Busemann: Wichtige Entscheidungshilfe für Eltern
"Die Schullaufbahnempfehlung der Grundschule am Ende der 4. Klasse soll die gesamte Persönlichkeit der Schülerin oder des Schülers berücksichtigen", fasst der Niedersächsische Kultusminister Bernd Busemann die Kriterien zusammen, nach denen im kommenden Schuljahr die Entscheidungshilfe der Grundschulen für die Eltern erarbeitet werden soll. Ein entsprechender Erlassentwurf geht jetzt in die Anhörung und soll am 15. Oktober 2003 in Kraft treten.
Der jeweilige Leistungsstand wie er in den Noten dokumentiert werde, sei ein wesentlicher Faktor. " Aber der Notendurchschnitt allein reicht für eine pädagogisch fundierte Empfehlung nicht aus", stellte Busemann fest. Neben den aktuellen Lernergebnissen seien auch die Lernentwicklung während der gesamten Grundschulzeit, das Arbeits- und Sozialverhalten sowie die Erkenntnisse aus mit den Eltern geführten Beratungsgespräche zu berücksichtigen. "Auch wenn die Durchlässigkeit des niedersächsischen Schulsystems einen späteren Schulformwechsel garantiert, ist die wichtige Entscheidung weder für Eltern noch Lehrkräfte leicht", hob der Kultusminister hervor.

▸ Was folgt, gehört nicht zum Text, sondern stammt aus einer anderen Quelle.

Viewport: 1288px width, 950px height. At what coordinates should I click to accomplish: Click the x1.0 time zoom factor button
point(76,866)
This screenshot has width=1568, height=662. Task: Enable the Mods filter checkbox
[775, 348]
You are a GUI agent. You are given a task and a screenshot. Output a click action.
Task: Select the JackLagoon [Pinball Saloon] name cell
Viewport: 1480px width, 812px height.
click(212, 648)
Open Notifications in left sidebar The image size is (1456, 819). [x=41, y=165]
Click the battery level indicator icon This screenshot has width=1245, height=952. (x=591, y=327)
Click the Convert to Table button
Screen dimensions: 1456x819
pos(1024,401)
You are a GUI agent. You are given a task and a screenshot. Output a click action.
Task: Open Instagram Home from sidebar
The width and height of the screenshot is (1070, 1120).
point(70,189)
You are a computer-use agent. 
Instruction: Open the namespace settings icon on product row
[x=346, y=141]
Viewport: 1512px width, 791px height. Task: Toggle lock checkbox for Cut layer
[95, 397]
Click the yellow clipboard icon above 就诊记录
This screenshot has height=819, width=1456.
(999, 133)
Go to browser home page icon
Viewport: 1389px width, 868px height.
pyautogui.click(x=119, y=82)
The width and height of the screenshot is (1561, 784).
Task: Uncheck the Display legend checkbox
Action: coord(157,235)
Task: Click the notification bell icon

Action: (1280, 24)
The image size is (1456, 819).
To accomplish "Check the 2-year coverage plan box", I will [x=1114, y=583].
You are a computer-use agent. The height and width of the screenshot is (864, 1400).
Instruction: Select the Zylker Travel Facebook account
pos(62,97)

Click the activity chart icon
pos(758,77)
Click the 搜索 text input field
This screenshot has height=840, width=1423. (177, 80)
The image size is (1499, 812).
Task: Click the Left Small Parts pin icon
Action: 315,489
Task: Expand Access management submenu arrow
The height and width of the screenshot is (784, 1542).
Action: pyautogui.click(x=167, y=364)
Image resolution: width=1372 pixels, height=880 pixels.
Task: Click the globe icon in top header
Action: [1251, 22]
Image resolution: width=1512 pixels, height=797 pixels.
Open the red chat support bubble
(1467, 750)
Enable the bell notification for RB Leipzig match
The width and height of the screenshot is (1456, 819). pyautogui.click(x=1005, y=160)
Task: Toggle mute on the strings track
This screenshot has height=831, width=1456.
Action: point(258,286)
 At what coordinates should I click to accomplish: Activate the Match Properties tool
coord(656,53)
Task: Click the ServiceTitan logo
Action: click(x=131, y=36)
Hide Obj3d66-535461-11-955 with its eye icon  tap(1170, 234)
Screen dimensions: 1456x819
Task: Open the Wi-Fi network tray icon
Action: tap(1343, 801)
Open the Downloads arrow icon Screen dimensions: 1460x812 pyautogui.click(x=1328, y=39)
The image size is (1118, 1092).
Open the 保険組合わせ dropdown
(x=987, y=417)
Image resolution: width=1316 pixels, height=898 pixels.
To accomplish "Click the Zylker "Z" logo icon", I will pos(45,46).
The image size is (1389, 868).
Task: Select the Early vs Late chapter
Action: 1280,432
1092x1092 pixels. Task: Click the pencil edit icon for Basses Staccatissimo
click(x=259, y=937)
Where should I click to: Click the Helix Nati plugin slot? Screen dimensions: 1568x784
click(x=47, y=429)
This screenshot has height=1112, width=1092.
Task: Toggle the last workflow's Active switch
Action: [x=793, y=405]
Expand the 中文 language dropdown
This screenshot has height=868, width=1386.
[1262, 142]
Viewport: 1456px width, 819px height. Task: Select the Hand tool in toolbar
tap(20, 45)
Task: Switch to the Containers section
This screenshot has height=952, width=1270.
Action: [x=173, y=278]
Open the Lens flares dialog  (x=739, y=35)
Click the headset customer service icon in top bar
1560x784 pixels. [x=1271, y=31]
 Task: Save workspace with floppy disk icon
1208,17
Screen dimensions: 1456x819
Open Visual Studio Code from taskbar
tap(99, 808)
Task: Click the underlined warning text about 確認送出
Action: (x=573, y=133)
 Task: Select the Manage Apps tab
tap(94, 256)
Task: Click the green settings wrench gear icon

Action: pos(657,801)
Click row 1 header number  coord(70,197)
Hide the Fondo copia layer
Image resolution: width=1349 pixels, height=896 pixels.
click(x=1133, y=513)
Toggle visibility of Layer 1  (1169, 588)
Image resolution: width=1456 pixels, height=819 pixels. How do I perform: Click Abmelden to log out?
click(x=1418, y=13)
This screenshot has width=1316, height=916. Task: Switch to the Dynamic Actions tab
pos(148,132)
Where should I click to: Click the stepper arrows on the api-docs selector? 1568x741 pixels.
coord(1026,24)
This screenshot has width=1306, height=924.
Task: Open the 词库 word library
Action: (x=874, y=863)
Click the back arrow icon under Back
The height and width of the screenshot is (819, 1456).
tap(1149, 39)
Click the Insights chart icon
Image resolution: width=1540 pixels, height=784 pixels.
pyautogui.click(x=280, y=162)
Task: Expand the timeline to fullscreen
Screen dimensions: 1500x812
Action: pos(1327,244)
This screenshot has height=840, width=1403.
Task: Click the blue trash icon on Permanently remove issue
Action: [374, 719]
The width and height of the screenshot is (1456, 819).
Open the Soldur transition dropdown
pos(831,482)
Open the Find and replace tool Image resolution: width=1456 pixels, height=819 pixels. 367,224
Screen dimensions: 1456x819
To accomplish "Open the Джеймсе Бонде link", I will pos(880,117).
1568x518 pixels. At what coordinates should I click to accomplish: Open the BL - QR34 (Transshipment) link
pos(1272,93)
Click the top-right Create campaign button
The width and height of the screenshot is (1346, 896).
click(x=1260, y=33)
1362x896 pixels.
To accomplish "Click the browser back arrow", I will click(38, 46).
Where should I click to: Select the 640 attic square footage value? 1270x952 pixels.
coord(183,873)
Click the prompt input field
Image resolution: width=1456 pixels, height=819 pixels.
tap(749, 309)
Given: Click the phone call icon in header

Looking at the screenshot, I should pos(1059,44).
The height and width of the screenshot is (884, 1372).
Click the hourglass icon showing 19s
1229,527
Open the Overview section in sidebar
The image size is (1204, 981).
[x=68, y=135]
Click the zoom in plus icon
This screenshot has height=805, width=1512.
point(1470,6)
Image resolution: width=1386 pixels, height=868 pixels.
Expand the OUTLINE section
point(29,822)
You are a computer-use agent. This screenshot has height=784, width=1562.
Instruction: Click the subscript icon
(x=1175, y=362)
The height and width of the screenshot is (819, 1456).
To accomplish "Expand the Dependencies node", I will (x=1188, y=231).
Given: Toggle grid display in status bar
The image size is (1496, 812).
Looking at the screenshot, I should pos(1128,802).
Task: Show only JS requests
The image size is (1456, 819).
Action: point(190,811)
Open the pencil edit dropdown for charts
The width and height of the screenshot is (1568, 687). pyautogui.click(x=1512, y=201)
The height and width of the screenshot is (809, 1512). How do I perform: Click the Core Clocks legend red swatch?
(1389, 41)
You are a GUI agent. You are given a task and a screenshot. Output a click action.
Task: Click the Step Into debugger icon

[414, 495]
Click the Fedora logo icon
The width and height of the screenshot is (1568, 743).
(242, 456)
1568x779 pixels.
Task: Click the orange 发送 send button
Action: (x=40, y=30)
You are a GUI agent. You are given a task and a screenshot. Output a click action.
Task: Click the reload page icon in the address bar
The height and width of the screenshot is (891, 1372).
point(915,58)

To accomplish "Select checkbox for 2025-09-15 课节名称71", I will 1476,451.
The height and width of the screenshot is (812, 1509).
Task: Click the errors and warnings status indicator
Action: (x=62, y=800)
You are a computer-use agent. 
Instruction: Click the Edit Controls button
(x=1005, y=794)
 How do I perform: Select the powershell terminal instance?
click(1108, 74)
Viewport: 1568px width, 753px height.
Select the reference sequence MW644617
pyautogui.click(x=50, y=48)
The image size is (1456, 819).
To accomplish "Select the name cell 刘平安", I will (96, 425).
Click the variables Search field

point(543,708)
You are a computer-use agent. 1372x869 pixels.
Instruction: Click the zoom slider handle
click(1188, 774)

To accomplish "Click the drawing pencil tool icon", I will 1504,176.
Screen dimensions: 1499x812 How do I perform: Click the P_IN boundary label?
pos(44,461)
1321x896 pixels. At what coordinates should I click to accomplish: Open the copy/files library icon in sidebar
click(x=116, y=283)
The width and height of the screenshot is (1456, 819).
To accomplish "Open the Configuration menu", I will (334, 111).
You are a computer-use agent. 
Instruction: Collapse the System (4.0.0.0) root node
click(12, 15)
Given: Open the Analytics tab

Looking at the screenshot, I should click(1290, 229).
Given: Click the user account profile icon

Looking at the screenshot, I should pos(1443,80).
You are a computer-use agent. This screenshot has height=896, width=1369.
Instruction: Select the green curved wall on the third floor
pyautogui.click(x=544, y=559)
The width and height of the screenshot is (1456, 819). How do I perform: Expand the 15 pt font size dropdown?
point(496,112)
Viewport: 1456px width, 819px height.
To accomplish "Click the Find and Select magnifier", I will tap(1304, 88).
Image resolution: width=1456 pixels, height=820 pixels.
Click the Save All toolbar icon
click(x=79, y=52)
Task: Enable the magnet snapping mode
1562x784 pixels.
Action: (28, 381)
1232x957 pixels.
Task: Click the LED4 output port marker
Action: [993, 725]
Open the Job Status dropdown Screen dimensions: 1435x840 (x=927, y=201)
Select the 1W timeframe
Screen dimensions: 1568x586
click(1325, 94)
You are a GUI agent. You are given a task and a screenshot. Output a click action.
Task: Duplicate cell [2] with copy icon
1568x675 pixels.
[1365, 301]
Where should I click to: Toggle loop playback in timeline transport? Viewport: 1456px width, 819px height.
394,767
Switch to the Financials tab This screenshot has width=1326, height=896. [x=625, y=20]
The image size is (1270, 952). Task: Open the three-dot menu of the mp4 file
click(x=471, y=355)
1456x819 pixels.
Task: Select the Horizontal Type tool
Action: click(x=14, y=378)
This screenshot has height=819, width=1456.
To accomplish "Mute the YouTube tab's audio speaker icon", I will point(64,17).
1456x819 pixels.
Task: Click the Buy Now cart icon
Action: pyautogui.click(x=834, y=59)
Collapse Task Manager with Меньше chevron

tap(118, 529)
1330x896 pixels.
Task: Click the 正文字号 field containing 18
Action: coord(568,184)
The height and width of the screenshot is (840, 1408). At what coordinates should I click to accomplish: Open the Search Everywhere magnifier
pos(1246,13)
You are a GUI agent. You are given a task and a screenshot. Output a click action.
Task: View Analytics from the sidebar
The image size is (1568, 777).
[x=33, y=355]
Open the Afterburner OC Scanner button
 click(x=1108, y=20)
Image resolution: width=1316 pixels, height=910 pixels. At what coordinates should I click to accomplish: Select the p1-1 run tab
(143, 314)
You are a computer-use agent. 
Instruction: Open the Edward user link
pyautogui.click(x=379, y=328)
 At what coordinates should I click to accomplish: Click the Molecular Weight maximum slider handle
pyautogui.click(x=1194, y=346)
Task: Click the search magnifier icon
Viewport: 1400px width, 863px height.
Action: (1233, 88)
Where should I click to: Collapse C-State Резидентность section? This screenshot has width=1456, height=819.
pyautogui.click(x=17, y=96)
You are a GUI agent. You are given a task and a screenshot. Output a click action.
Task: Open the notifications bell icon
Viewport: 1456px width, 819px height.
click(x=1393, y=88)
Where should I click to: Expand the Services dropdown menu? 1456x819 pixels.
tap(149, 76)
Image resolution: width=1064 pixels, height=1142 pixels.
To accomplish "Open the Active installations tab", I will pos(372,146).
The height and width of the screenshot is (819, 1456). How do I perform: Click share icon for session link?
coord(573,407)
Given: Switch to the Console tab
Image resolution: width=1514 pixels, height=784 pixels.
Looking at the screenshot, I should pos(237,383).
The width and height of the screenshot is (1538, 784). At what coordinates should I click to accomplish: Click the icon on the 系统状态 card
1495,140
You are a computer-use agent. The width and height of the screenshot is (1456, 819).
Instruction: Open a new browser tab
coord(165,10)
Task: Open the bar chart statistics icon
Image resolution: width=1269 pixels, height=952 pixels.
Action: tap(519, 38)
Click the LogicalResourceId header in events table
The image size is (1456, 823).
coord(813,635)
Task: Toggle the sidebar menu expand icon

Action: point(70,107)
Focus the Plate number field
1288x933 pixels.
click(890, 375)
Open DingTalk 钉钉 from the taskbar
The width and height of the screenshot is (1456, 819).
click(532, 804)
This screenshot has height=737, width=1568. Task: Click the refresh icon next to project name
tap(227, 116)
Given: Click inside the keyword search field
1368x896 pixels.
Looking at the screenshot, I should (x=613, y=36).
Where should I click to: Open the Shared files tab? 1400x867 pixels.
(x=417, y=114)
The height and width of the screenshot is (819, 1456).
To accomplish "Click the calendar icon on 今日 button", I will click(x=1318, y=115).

Busemann verwies darauf, dass in kaum einem Schulgesetz anderer Bundesländer dem Elternwillen in ähnlicher Weise Rechnung getragen werde wie in dem zur Verabschiedung im Landtag anstehenden niedersächsischen Gesetzentwurf der Koalitionsparteien CDU und FDP. Die Beratungspflicht der Grundschule sei generell, nicht nur im Zusammenhang mit der Schullaufbahnempfehlung, festgeschrieben worden. Die verantwortliche Entscheidung der Erziehungsberechtigten werde von einem umfassenden Informations- und Beratungsangebot flankiert. "Ich bin davon überzeugt, dass die Erziehungsberechtigten in ihrer großen Mehrheit die Schulformentscheidung verantwortlich und richtig treffen", so Busemann abschließend.